Governors Mills and Hochul.

Janet Mills, the governor of my family’s home state of Maine, and governor Kathy Hochul, who leads my adopted home state of New York, are both showing resolve in the face of Trump’s attempts to meddle with state laws through extralegal coercion. I feel grimly proud of this personally resonant parallel, and I join both governors in standing up to a federal government that wasted no time in implementing a stance of bullying gangsterism to rule the nation.

Mills rebuffed Trump literally to his face last month, telling him coolly that Maine would continue to follow its own laws rather than dance for presidential whims about the presence of transgender athletes in schools. Around the same time, after Trump announced that New York would end the Manhattan congestion pricing enforcement that it had begun only in January, Hochul published a statement saying, essentially: Sorry, who are you?

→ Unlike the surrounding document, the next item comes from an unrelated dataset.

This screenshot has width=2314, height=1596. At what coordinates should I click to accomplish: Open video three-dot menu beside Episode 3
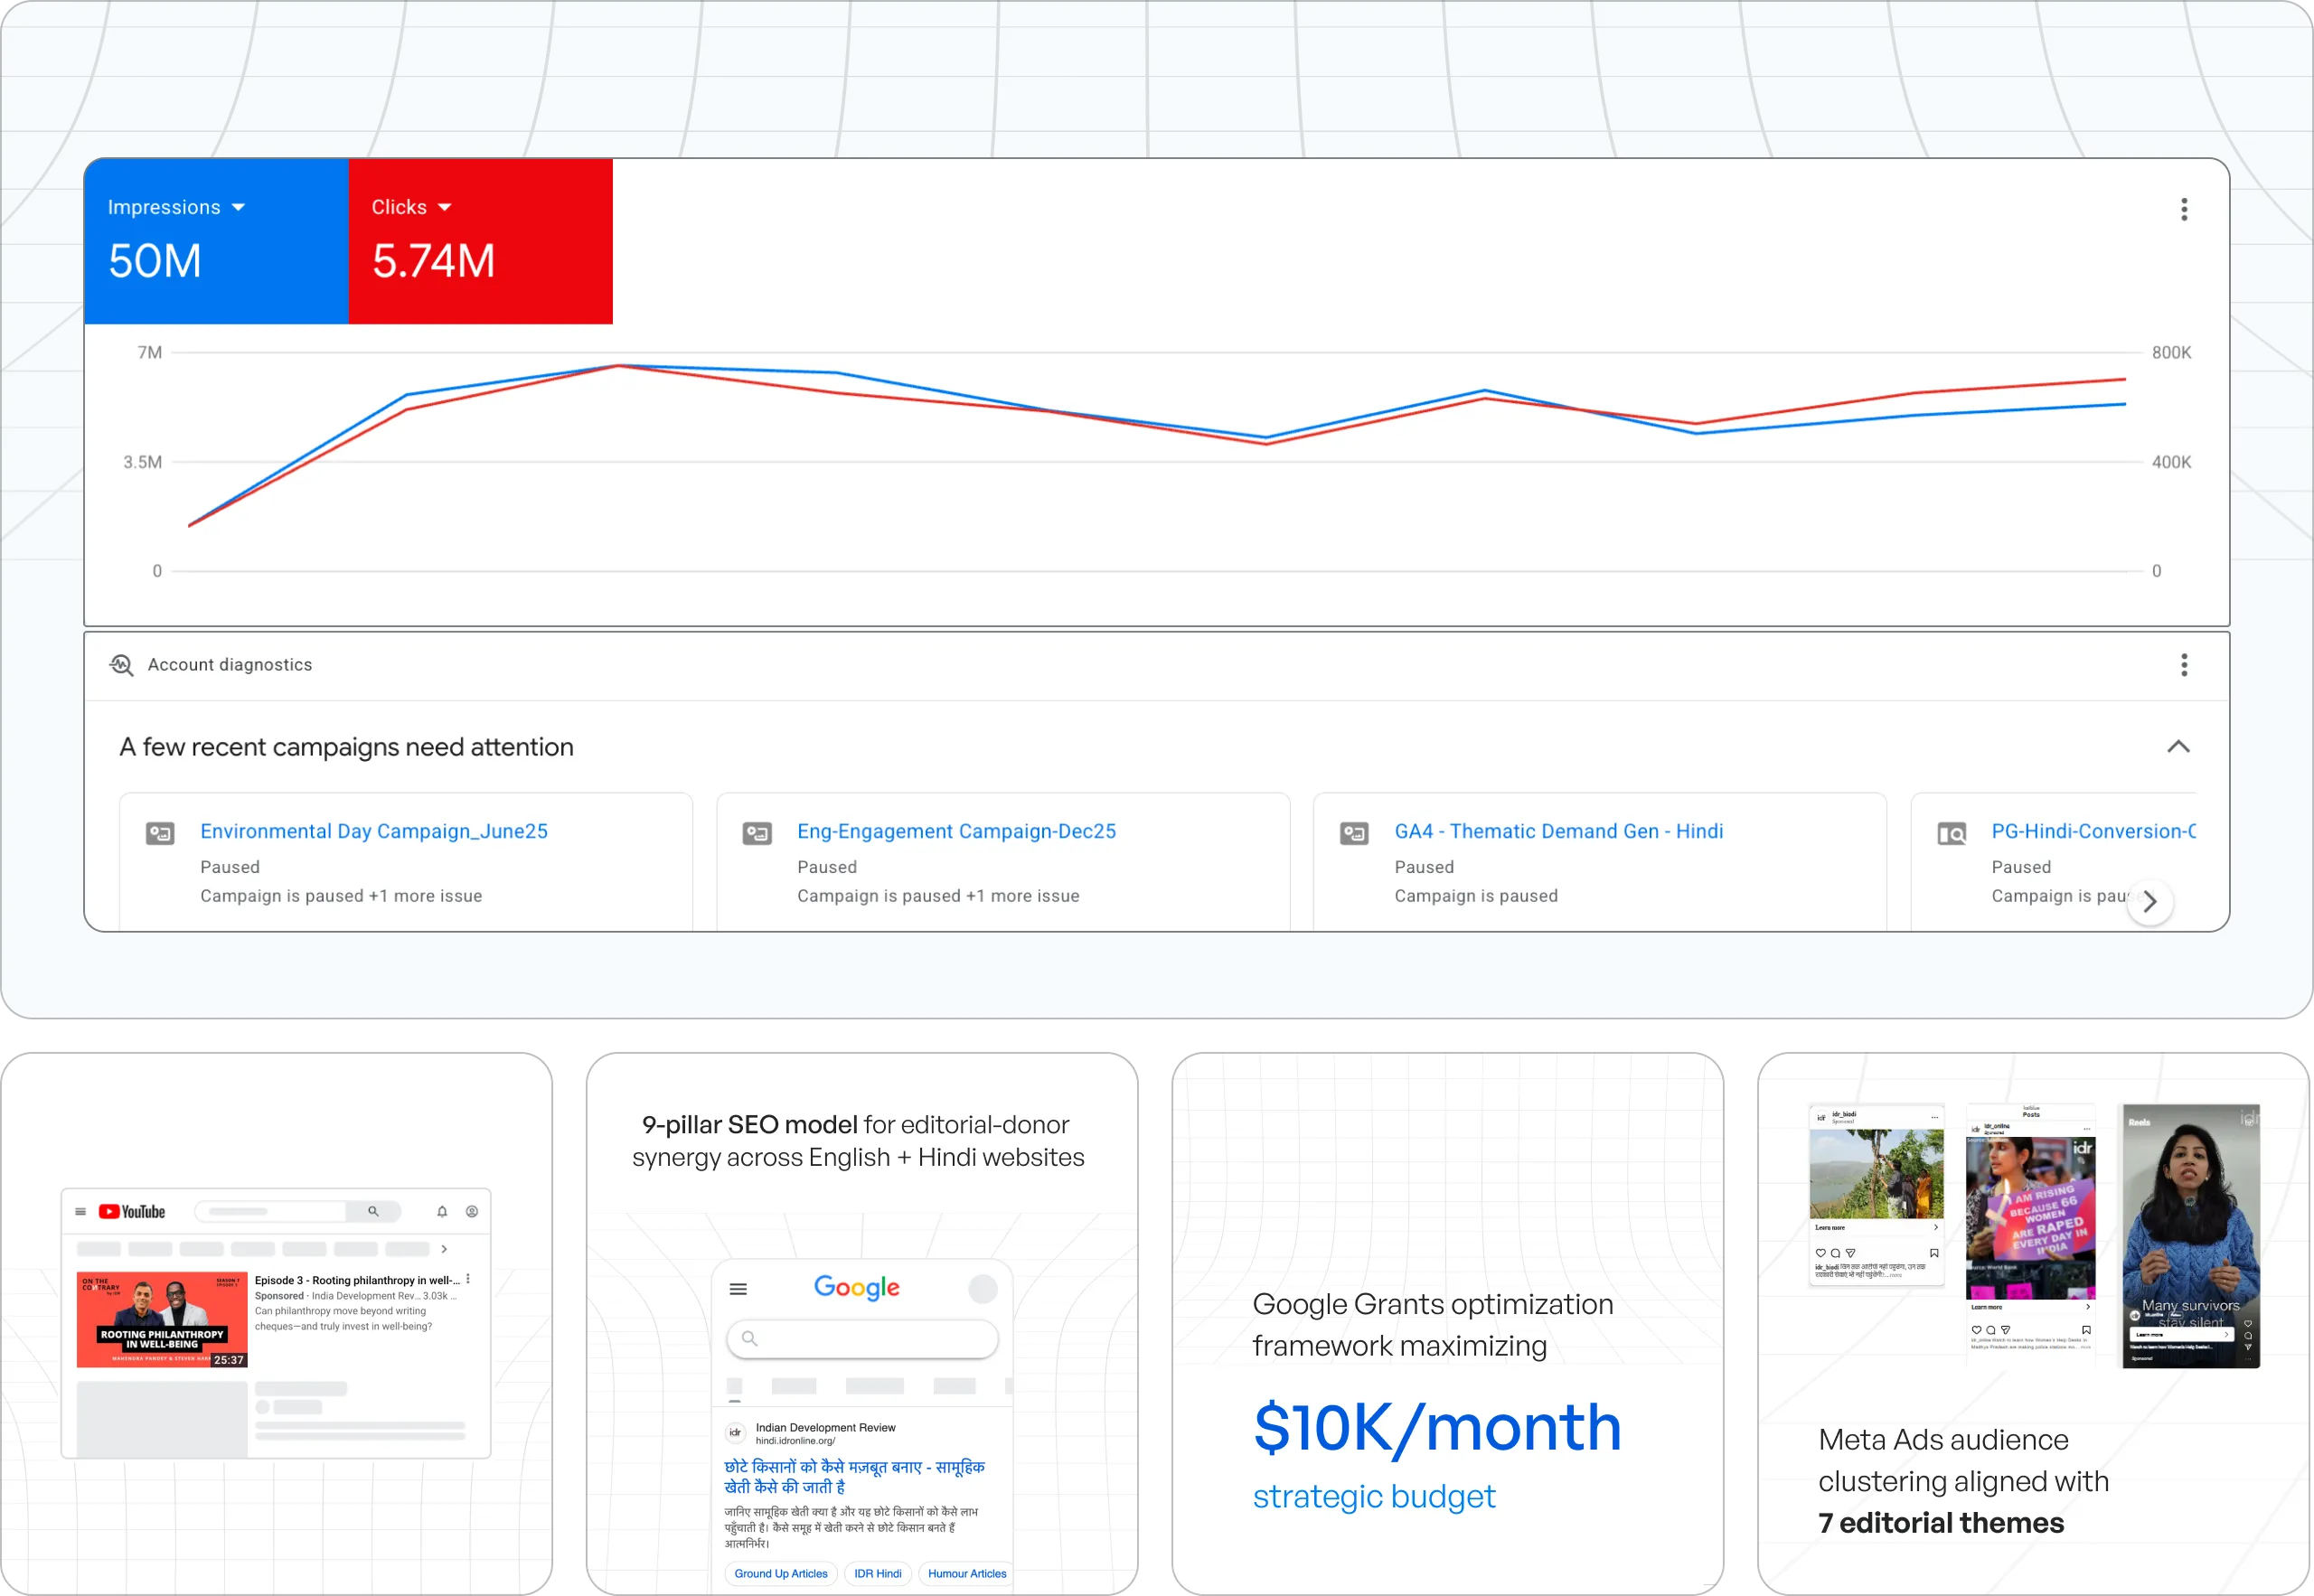pyautogui.click(x=468, y=1279)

I happen to hold no strong opinion on one these issues, and very strong feelings about the other. I understand the popularity of both policies to be shaky with with the larger public, and I expect that the Trump administration hopes that this gives them more leverage to use these policies as cudgels, in order to make examples out of two uppity states. But the policies’ popularity, or even the policies’ content, barely matters here. If the federal government wants to challenge a state’s laws, there are well-defined legal routes to do that. When Hochul and Mills say “See you in court”, they mean it literally. Trying to strong-arm a state government into compliant submission through targeted federal harassment of the state’s institutions and citizens is not how America is supposed to work.

The governors’ resistance will cost both states dearly. Already, Maine is getting slammed with federal punishment from multiple directions. As ProPublica reports, there are now more federal agencies “investigating” and penalizing the state then there are transgender school athletes in the state. (That number being: two.) I woke up this morning to the disheartening news that my alma mater, the University of Maine, has lost millions in federal funding over this issue, which mirrors New York’s Columbia University getting similarly hit last week. These aren’t just attacks on the two states; they harm the whole nation, and even humanity as a whole, threatening to slow the advancement of science for years to come. The Trump administration doesn’t care, of course: it’s a price they’re enthusiastically willing to pay if they think it will make a perceived mouthy subordinate cry uncle.

I have hope that both governors—and most of their constituents—realize that giving into the president’s demands would not alleviate these pains, but merely embolden the bully into making ever-greater demands. There’s no avoiding the pain of the years ahead, but we can choose to hold fast to our virtues and principles, at every level, individual and state. The villains that have taken over the federal apparatus can and will continue to hurt us, but we can stand strong to limit the damage they can wreak. My governors give me strength in the example that they set.